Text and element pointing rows
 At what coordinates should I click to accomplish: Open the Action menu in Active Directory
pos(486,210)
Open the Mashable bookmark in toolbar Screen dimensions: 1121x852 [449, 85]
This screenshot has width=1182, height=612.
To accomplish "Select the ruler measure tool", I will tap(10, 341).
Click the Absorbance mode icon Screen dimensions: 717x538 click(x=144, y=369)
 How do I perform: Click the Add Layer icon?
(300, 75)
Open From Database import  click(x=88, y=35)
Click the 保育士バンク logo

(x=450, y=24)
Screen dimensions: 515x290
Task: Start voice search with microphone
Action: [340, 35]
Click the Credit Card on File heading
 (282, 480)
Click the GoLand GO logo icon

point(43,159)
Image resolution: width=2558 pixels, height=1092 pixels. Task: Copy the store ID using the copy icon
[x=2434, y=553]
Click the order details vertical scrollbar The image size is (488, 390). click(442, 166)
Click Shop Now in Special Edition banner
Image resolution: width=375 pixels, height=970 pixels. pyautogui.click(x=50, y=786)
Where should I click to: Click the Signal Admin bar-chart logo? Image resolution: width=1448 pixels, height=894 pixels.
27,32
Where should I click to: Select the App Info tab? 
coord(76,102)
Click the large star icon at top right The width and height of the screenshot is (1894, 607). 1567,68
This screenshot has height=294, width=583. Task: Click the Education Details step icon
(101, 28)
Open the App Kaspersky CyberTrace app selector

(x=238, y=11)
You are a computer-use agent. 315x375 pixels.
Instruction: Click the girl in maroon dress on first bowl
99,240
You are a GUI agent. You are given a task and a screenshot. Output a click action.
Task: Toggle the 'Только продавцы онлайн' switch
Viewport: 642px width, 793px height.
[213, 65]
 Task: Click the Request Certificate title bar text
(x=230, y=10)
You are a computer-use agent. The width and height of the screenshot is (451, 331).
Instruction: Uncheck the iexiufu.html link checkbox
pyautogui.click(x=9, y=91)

**Exercise prompt**
Rewrite all of the rows above, changing every "Instruction" to "Goal" and leaving everything else the same.

**Solution for this exercise**
 At what coordinates should I click to accomplish: Open the Action menu in Active Directory
pos(486,210)
Open the Mashable bookmark in toolbar Screen dimensions: 1121x852 [449, 85]
This screenshot has width=1182, height=612.
To accomplish "Select the ruler measure tool", I will tap(10, 341).
Click the Absorbance mode icon Screen dimensions: 717x538 click(x=144, y=369)
 How do I perform: Click the Add Layer icon?
(300, 75)
Open From Database import  click(x=88, y=35)
Click the 保育士バンク logo

(x=450, y=24)
Screen dimensions: 515x290
Task: Start voice search with microphone
Action: [340, 35]
Click the Credit Card on File heading
 (282, 480)
Click the GoLand GO logo icon

point(43,159)
Image resolution: width=2558 pixels, height=1092 pixels. Task: Copy the store ID using the copy icon
[x=2434, y=553]
Click the order details vertical scrollbar The image size is (488, 390). click(442, 166)
Click Shop Now in Special Edition banner
Image resolution: width=375 pixels, height=970 pixels. pyautogui.click(x=50, y=786)
Where should I click to: Click the Signal Admin bar-chart logo? Image resolution: width=1448 pixels, height=894 pixels.
27,32
Where should I click to: Select the App Info tab? 
coord(76,102)
Click the large star icon at top right The width and height of the screenshot is (1894, 607). 1567,68
This screenshot has height=294, width=583. Task: Click the Education Details step icon
(101, 28)
Open the App Kaspersky CyberTrace app selector

(x=238, y=11)
You are a computer-use agent. 315x375 pixels.
Goal: Click the girl in maroon dress on first bowl
99,240
You are a GUI agent. You are given a task and a screenshot. Output a click action.
Task: Toggle the 'Только продавцы онлайн' switch
Viewport: 642px width, 793px height.
[213, 65]
 Task: Click the Request Certificate title bar text
(x=230, y=10)
You are a computer-use agent. The width and height of the screenshot is (451, 331).
Goal: Uncheck the iexiufu.html link checkbox
pyautogui.click(x=9, y=91)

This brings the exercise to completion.